**Instructions for the task**
Look below for the line holding "The width and" and the line holding "Open the Avrupa Ligi link". Repeat those two and everything between, exactly.

+++ Exercise data

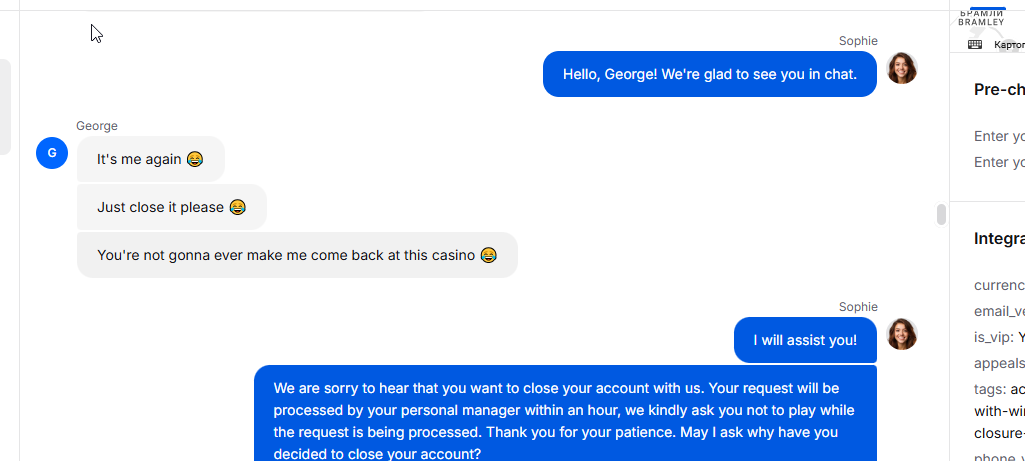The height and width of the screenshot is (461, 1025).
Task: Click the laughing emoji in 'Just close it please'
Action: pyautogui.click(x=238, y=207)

++++++
+++ Exercise data

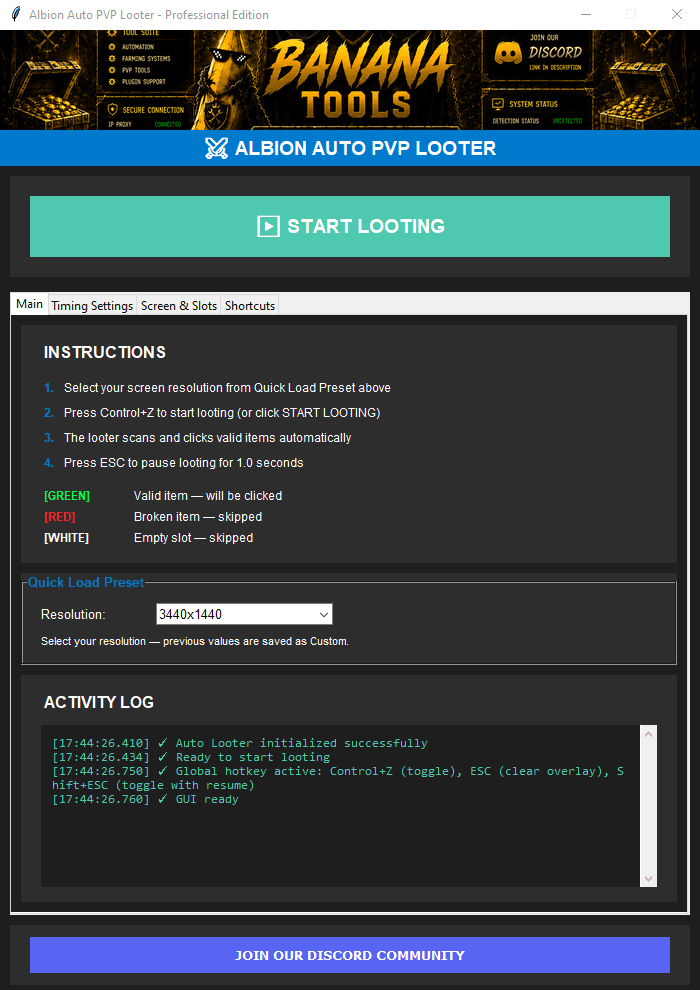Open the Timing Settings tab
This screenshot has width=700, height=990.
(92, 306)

++++++
+++ Exercise data

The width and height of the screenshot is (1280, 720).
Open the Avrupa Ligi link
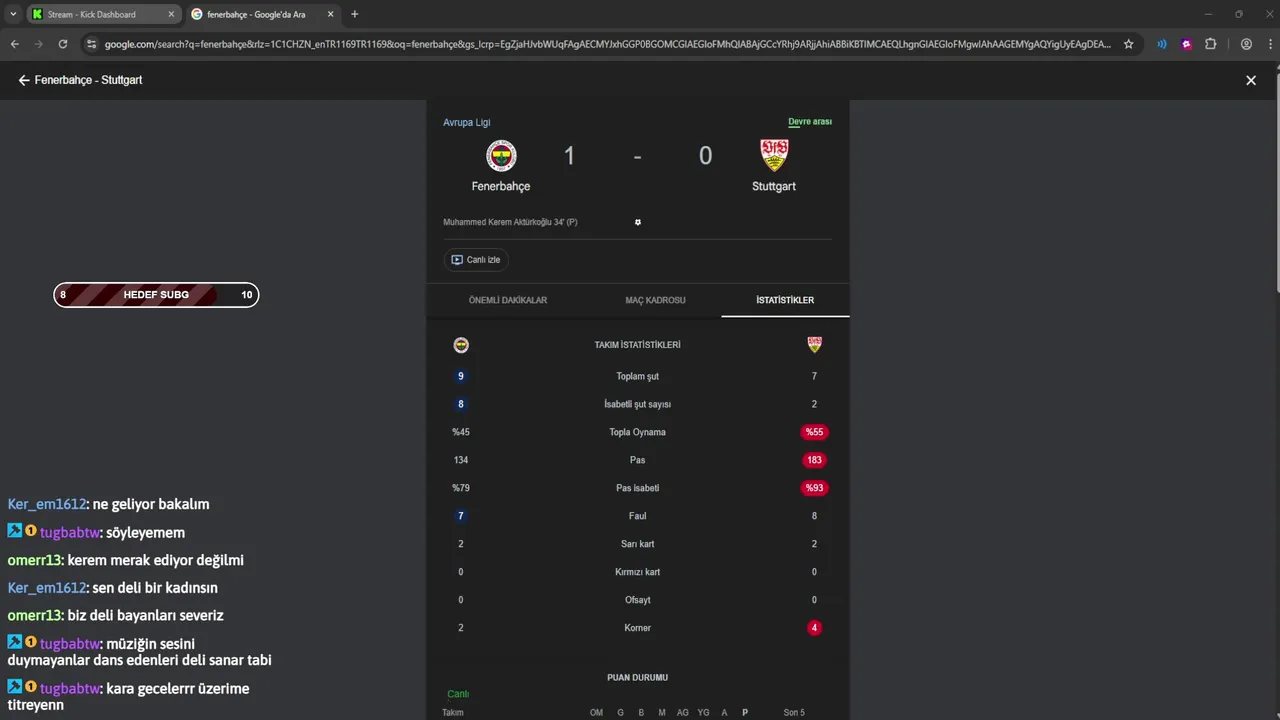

++++++

**Task answer**
The width and height of the screenshot is (1280, 720).
Open the Avrupa Ligi link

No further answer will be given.